Problem requirements: Please format the entries from the line with "Task: Click the RemediationScriptErrorDetails" through the end of the entries as a JSON list of strings, one string per line, with blank lines omitted. Leave the pictures out of your answer.

===== Records provided

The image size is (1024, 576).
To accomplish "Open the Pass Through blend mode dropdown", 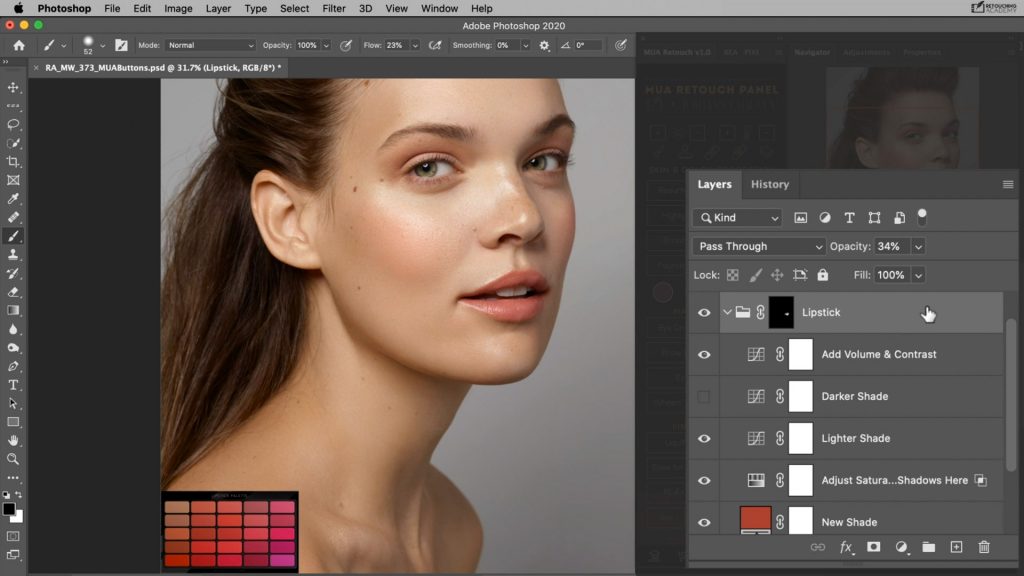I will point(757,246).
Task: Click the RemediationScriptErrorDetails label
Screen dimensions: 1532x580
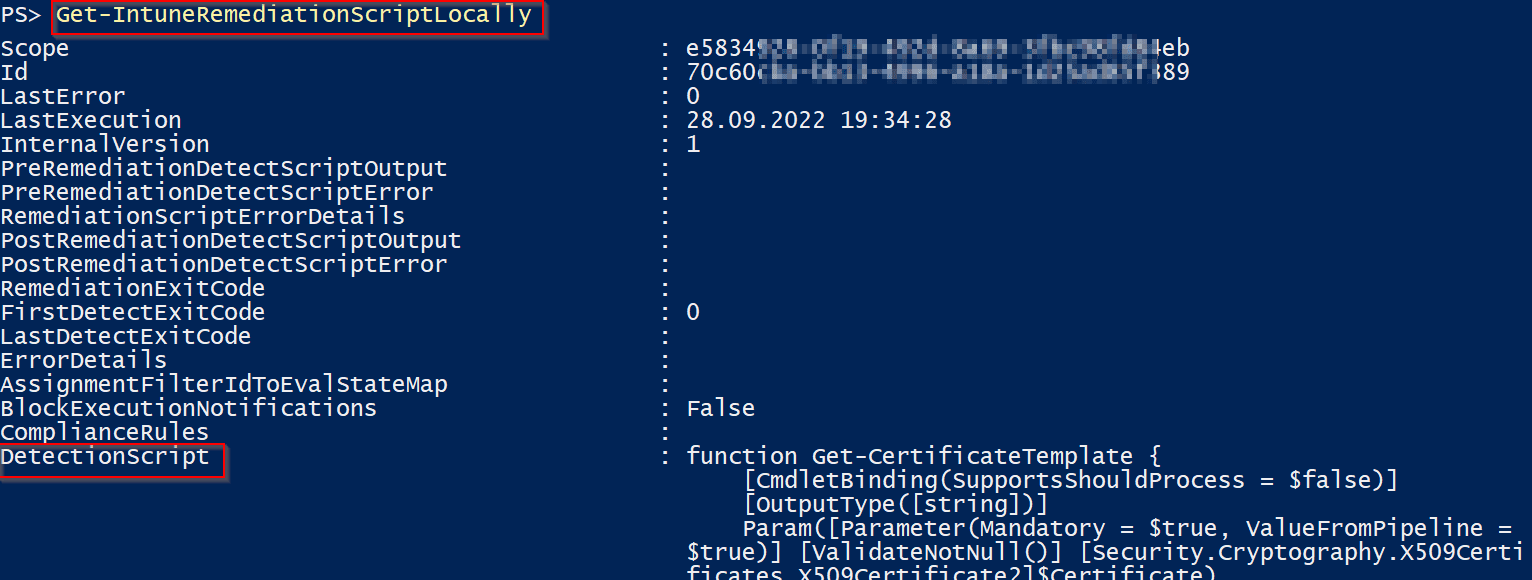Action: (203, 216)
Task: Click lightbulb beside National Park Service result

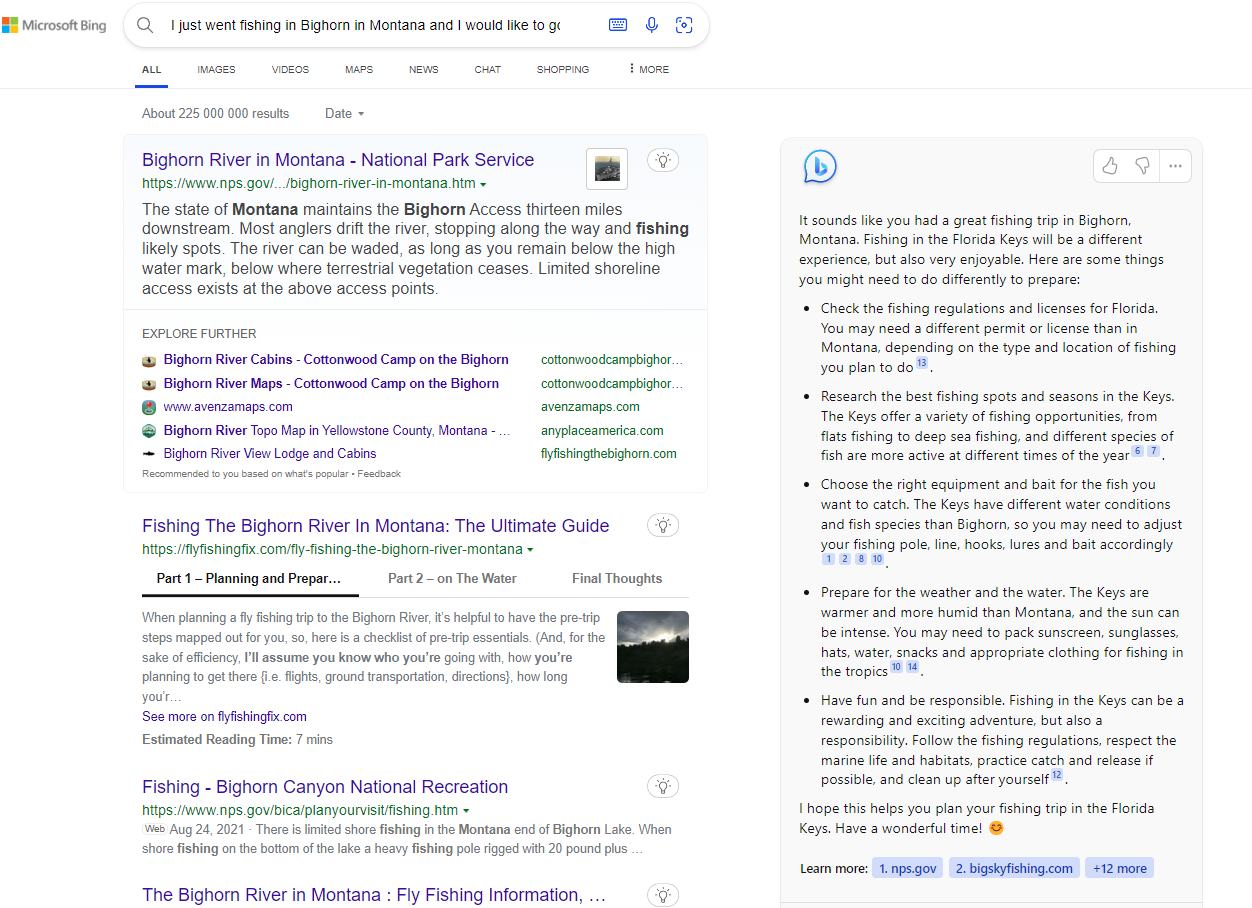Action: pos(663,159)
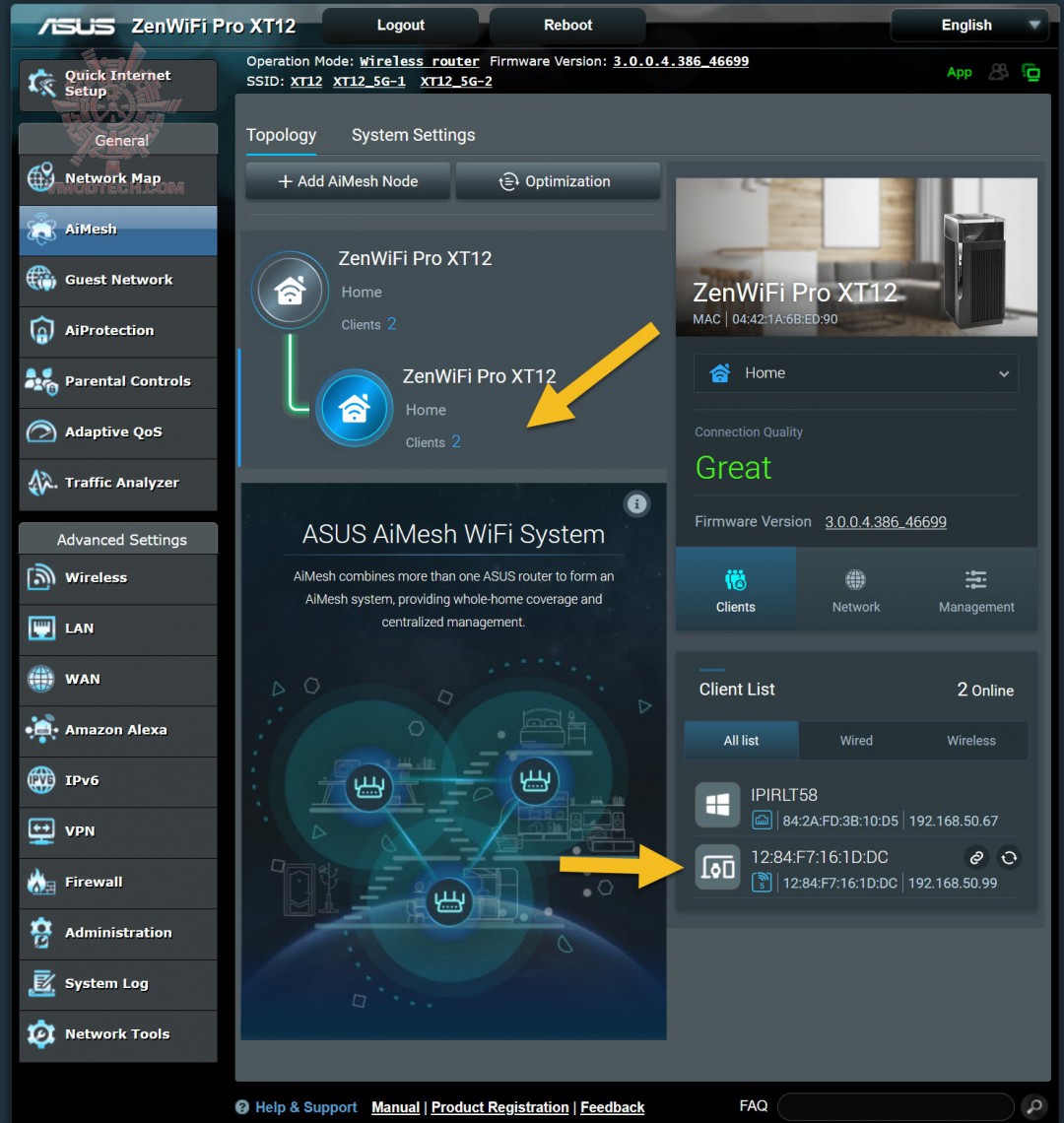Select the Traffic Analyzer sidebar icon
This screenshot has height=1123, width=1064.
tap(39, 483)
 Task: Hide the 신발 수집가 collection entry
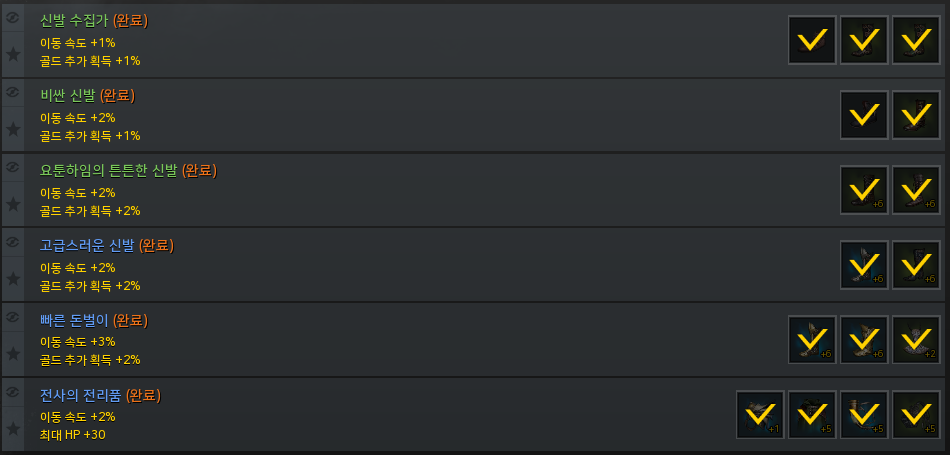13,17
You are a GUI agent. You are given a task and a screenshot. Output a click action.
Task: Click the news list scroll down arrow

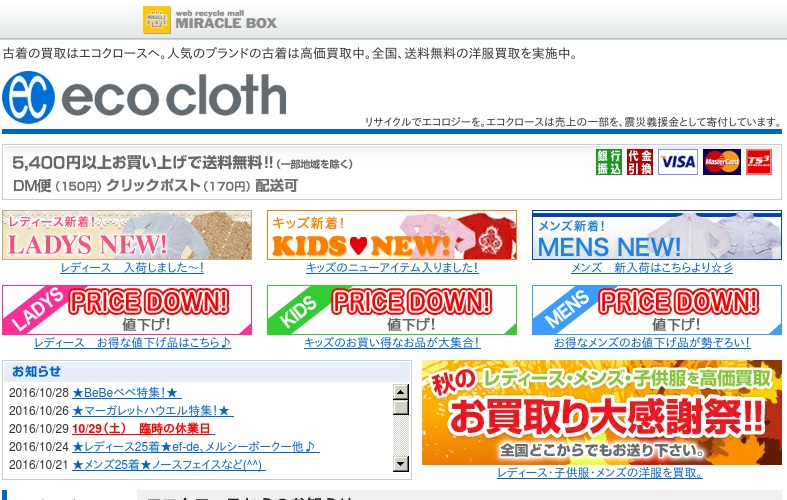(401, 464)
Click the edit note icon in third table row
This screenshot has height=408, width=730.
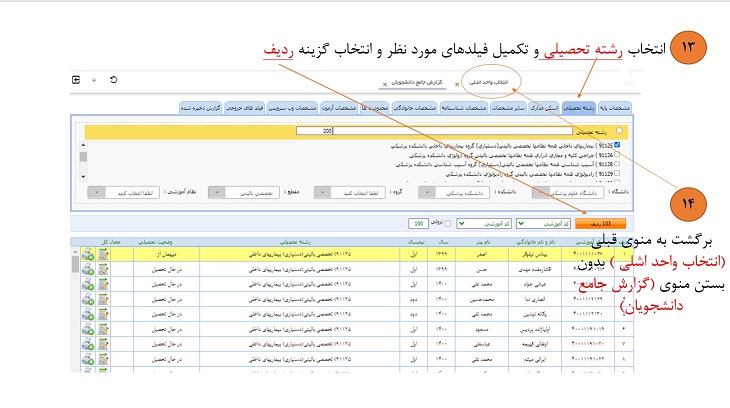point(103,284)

==========

Answer:
[
  "Task: Click the RemediationScriptErrorDetails label",
  "Screen dimensions: 1532x580",
  "Action: (203, 216)",
  "Task: Click lightbulb beside National Park Service result",
  "Action: pos(663,159)",
  "Select the Traffic Analyzer sidebar icon",
  "This screenshot has height=1123, width=1064.",
  "tap(39, 483)",
  " Task: Hide the 신발 수집가 collection entry",
  "13,17",
  "You are a GUI agent. You are given a task and a screenshot. Output a click action.",
  "Task: Click the news list scroll down arrow",
  "(401, 464)",
  "Click the edit note icon in third table row",
  "This screenshot has height=408, width=730.",
  "point(103,284)"
]